12 Mar Locking bias
Mortgage bonds have moved in a sideways pattern long enough to break out of the downward trend they were in. It has been a nice recovery the past few days which has been largely fueled by weakness in the stock market. However, today stocks are in rally mode as they look to recover some of their recent losses. After having a strong opening, bonds are now losing steam in wake of the strength of today’s stock market. Also, bonds hit the top of their trading range and were not able to break through. Combined, the forces of a strong stock market and bonds facing significant overhead resistance make a continued rally in today’s bond trading unlikely.

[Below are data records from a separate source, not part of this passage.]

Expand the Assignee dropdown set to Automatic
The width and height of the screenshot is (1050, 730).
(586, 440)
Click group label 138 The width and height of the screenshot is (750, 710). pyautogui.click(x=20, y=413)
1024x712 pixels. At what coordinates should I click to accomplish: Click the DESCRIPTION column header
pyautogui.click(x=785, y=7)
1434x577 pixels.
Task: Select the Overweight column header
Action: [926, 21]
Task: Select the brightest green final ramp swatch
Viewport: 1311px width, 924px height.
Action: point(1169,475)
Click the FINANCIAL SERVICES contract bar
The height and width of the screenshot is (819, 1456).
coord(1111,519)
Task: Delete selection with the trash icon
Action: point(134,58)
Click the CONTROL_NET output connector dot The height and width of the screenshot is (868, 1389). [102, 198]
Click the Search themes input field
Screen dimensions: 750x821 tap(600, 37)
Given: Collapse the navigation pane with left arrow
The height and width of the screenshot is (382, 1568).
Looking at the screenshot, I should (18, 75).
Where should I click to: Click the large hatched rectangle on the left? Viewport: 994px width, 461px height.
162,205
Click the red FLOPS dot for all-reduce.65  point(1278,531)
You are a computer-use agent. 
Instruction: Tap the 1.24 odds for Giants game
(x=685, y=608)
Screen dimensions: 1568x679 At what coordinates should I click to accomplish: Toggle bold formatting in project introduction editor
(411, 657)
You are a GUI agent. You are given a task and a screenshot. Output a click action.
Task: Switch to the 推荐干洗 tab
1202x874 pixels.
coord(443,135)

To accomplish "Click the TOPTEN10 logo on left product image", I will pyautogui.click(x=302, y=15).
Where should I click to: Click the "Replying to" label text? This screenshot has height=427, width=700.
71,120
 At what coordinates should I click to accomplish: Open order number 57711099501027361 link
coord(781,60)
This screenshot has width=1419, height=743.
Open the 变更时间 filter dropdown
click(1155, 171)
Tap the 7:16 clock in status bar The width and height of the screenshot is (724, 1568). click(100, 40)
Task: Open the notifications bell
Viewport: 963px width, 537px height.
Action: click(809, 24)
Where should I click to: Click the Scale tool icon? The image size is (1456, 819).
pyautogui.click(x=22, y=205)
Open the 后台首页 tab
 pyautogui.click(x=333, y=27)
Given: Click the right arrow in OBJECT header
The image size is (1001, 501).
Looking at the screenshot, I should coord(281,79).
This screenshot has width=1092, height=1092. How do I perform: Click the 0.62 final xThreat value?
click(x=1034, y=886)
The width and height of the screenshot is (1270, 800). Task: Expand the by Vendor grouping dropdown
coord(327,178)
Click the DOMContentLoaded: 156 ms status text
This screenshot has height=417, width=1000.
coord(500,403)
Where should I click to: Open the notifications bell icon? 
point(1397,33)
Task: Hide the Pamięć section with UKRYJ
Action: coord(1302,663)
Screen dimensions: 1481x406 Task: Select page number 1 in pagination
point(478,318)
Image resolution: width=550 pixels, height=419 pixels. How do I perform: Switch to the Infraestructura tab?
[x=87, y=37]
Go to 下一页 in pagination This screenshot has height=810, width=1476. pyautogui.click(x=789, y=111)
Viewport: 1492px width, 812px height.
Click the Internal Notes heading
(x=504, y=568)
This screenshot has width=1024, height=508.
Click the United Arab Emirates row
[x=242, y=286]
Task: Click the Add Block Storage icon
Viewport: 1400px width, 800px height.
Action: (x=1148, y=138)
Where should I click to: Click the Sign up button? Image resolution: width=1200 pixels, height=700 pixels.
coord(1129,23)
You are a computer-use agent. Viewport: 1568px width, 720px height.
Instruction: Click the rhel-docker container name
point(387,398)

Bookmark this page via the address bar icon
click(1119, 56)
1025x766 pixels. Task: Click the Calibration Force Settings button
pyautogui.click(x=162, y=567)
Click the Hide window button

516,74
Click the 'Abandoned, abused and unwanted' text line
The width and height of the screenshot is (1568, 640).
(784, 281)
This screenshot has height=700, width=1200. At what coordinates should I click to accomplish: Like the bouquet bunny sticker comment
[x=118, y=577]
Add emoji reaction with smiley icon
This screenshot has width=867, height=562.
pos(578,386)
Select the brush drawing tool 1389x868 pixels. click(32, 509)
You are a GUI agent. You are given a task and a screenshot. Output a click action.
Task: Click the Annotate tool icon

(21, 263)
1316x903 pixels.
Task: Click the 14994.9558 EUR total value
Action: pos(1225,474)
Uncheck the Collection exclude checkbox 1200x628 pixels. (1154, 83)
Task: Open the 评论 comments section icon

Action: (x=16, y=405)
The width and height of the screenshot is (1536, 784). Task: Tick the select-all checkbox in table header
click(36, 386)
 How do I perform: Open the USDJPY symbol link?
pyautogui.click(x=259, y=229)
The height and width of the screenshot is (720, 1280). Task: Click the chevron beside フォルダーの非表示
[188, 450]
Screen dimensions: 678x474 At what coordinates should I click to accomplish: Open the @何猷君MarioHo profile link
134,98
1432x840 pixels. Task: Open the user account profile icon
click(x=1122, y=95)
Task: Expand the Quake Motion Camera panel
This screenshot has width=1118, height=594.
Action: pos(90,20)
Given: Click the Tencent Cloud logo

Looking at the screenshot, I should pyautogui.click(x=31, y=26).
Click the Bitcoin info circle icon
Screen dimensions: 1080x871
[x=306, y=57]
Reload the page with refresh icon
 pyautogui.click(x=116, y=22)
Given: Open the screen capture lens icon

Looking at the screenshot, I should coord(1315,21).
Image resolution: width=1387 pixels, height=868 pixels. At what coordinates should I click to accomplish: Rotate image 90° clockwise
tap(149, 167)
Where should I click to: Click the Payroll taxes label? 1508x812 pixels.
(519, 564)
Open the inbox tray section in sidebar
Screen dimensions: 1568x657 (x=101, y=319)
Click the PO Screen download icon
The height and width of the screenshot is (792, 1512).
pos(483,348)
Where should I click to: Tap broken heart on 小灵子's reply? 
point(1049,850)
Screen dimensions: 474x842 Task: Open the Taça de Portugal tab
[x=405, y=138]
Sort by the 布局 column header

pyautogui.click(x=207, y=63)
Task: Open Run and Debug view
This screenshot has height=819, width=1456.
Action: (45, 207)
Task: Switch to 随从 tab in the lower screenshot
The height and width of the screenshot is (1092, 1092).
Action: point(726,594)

Initial Jobless Claims for the week ending 03/07/2015 were reported at 289,000. This was well below expectations and represents a decrease of 36,000 from the prior week’s upwardly revised report of 325,000. Volatility in Jobless Claims has increased greatly since the drop in oil prices. With oil prices finding some stability the past few weeks, this has created more stability for some energy related businesses. However, the prices of oil are still well below where they need to be for most to remain profitable. If prices fall again we will certainly see many more rigs shutting down.
With bonds at the top of a trading channel we will advise a locking bias. If bonds do eventually break above this support they have a great deal of room to improve. There is no way to predict for certain when that will happen, if at all. Therefore, the safe play is to lock, as bonds have fallen each of the 10 or so times they last reached this level.